Many of our parents and grandparents lived through the second war. It has left an immense imprint on popular culture and the mental landscape of the remaining survivors and their heirs. The survivors of World War I, on the other hand, are gone and the cataclysm is all but forgotten except in the sketchiest terms: assassin, trenches, Somme, Verdun, Kaiser Bill, Lawrence of Arabia, Russian Revolution, Red Baron, The Yanks are Coming, armistice, victory, Versailles.

That’s too bad. The first may contain more hard lessons for the present than the second which was clearly the result of unchecked aggression by actors so floridly, obviously malign that even an isolationist United States was finally persuaded to go all in.

The First War is a different kind of cautionary tale. Many at the time thought war was inevitable and when it came regarded it as a crusade rather than power politics played by interlocking aristocratic dynasts having a spat. Alliances had been made to prevent it while arms were stacked even higher. Rather than deter it, this guaranteed it would quickly go from a minor dispute to a continent-spanning catastrophe.

As seems usual in the approach to war, everyone expected a quick victory. No one foresaw the endless grinding bloodbath. The military wise men failed to anticipate the industrial scale of modern mechanized war , though the example of the American Civil War had given a foretaste fifty years earlier. Once it began, commanders doubled down on obsolete tactics. And soon, no one saw a way to make it stop. The more blood was spent, the more unthinkable a cessation without victory seemed. To win the day for their dream of a greater German empire, British empire, Austro-Hungarian empire, Russian empire and Ottoman empire, all of them were blown to bits. Madness.

And perhaps the most unsettling fact of all, once a nationalist freedom fighter (or terrorist depending which side you’re on) fired two bullets in the Balkans events outran the ability of men to control them. The conflagration was on. Many welcomed it. There is now evidence the Germans had planned it as early as 1912 but decided to postpone until their navy was larger. When the pretext of assassination came, they were ready to seize the opportunity.

Could a spark set off something similar today? There seems to be a potential triggering event about once a week lately: Syria, Egypt, Crimea, Ukraine, Palestine, the South China Sea, the fantasy Caliphate of ISIS, the Pakistan-India border, Iran.
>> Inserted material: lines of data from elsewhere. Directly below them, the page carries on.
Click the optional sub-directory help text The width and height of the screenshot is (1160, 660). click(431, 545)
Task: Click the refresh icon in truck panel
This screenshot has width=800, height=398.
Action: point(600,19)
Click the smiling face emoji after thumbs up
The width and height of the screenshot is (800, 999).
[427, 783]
Many of the would-be combatants armed with or in hot pursuit of weapons immeasurably more deadly than anything imagined in 1914 or 1939. Not to mention the possibility of non-state actors equally hungry for loose nukes or weaponized pathogens.

The first bang in this kind of conflict could be a lot more destructive than the shots fired in Sarajevo, and if it led to a kneejerk escalation, the result could be far more swift and terrible than 1914-1918. For one thing, civilian casualties now can be expected to greatly exceed military.

Are we alert enough to the risks? Are we wise enough to contain any outbreak? Or will we exhibit the same excess of hubris and poverty of foresight as shown a century ago and march singing into the abyss?

And afterward, as a frightened man once said, the living will envy the dead.